::: EXERCISE MATERIALS :::

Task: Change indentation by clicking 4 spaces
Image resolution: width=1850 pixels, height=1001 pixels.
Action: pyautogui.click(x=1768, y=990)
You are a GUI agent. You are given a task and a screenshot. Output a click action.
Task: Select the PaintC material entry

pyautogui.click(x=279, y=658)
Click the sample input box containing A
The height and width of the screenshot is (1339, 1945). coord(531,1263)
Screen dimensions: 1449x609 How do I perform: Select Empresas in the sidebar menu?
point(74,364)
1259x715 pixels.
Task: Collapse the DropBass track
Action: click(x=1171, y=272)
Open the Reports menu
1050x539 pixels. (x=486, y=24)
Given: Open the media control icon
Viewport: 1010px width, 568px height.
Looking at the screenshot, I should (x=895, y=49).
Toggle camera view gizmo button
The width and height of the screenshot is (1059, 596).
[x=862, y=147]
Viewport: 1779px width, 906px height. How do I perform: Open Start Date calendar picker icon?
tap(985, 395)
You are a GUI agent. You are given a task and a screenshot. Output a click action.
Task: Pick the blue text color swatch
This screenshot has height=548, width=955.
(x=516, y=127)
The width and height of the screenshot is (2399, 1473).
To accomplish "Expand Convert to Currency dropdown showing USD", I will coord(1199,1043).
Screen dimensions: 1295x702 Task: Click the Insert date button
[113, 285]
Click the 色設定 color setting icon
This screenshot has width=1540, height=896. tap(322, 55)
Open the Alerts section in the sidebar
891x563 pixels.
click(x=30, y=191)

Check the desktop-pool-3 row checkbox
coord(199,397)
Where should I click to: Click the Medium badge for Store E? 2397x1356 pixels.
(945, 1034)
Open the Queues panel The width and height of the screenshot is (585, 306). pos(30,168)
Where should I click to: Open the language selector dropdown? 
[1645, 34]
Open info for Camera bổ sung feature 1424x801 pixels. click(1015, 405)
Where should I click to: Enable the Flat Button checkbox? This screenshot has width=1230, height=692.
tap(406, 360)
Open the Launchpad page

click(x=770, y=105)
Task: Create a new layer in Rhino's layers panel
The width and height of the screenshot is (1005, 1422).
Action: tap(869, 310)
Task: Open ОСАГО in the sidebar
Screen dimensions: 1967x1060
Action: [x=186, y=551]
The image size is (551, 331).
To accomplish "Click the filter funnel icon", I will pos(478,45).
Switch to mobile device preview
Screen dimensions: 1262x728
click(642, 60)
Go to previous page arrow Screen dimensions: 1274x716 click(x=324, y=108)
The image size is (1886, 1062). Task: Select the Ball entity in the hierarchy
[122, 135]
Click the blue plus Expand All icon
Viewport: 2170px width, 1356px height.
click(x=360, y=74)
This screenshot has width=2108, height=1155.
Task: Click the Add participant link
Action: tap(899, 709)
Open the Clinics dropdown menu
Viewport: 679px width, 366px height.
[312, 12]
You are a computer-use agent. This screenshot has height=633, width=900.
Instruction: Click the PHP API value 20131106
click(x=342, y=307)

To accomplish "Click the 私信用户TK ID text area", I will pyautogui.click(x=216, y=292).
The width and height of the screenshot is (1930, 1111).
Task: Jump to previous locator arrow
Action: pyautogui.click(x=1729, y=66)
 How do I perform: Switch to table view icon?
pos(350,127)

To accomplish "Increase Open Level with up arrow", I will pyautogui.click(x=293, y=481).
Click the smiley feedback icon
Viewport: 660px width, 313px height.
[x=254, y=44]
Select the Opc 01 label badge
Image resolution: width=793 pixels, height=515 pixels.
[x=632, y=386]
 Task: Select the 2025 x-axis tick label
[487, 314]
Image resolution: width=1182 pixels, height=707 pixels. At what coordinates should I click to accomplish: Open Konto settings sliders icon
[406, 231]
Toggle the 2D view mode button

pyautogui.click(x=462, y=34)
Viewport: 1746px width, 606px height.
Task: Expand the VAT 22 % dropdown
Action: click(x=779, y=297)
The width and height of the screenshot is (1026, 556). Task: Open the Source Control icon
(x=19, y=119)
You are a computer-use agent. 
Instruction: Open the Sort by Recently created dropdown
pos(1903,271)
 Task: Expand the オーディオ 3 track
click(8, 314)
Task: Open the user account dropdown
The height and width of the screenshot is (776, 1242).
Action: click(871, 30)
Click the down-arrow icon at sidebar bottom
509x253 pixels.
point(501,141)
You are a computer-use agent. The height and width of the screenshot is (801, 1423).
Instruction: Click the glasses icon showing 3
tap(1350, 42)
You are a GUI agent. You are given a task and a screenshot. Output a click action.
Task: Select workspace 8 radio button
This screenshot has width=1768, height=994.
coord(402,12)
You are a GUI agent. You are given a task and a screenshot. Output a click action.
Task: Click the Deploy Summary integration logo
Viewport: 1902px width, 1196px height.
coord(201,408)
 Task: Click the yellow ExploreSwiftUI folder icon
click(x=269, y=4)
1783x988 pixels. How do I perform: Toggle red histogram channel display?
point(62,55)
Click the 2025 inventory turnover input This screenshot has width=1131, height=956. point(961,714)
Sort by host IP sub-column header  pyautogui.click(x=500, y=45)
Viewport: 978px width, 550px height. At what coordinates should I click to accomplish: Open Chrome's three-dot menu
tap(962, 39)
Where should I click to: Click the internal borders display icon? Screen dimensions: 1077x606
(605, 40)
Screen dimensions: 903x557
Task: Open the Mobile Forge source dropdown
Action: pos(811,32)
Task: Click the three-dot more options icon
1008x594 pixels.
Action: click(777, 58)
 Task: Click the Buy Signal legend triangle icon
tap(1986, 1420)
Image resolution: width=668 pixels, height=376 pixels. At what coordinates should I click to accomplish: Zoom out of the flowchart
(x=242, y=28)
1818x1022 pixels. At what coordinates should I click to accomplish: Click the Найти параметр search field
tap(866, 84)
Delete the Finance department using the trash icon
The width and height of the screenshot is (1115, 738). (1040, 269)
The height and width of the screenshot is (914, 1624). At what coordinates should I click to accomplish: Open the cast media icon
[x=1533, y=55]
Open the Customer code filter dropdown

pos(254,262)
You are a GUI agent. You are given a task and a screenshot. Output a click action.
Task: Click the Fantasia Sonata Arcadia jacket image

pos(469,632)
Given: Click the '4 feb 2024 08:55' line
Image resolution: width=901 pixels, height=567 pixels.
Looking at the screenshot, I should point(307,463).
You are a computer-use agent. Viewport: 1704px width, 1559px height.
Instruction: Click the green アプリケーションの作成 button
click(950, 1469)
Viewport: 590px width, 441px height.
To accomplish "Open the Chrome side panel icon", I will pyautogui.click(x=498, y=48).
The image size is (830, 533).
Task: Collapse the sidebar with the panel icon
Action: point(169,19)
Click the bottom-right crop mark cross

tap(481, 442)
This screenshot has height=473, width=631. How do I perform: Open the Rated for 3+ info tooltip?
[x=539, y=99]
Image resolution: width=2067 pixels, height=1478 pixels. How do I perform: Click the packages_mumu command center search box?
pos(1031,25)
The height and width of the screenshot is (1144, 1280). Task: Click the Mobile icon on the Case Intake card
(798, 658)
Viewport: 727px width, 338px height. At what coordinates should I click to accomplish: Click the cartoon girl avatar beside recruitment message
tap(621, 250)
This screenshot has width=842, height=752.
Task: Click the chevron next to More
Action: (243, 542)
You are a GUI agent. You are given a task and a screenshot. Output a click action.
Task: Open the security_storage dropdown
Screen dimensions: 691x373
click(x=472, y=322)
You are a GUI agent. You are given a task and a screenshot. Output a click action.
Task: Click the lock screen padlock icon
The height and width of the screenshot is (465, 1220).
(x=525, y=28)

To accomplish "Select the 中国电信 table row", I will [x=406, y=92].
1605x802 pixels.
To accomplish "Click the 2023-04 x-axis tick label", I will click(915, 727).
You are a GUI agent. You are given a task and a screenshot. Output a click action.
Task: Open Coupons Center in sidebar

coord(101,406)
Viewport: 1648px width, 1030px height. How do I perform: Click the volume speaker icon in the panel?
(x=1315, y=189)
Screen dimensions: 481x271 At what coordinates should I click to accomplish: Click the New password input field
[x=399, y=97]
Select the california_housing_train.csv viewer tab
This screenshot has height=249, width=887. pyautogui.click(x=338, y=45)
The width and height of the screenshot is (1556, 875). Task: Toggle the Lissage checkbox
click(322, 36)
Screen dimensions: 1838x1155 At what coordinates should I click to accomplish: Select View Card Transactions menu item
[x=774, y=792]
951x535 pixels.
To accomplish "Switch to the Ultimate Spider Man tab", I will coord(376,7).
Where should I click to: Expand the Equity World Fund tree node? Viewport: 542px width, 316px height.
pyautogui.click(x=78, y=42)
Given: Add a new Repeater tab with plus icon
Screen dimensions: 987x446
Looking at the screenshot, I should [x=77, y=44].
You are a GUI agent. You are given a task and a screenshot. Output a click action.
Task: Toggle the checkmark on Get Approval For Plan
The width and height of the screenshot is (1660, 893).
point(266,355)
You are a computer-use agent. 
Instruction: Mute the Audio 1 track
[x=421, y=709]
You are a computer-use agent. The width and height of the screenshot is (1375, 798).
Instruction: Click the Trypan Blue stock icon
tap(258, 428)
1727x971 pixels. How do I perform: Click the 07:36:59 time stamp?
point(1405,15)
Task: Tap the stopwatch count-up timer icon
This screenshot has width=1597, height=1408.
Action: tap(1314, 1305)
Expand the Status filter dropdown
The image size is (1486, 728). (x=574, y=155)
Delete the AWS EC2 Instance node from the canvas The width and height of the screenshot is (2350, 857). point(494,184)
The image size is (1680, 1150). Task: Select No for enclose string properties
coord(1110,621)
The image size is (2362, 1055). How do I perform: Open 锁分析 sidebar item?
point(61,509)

:::

→ WHAT YOU SHOULD DO:
Go through the records above line by line and say how many lines include "computer", giving only that number.

→ EXPECTED OUTPUT:
6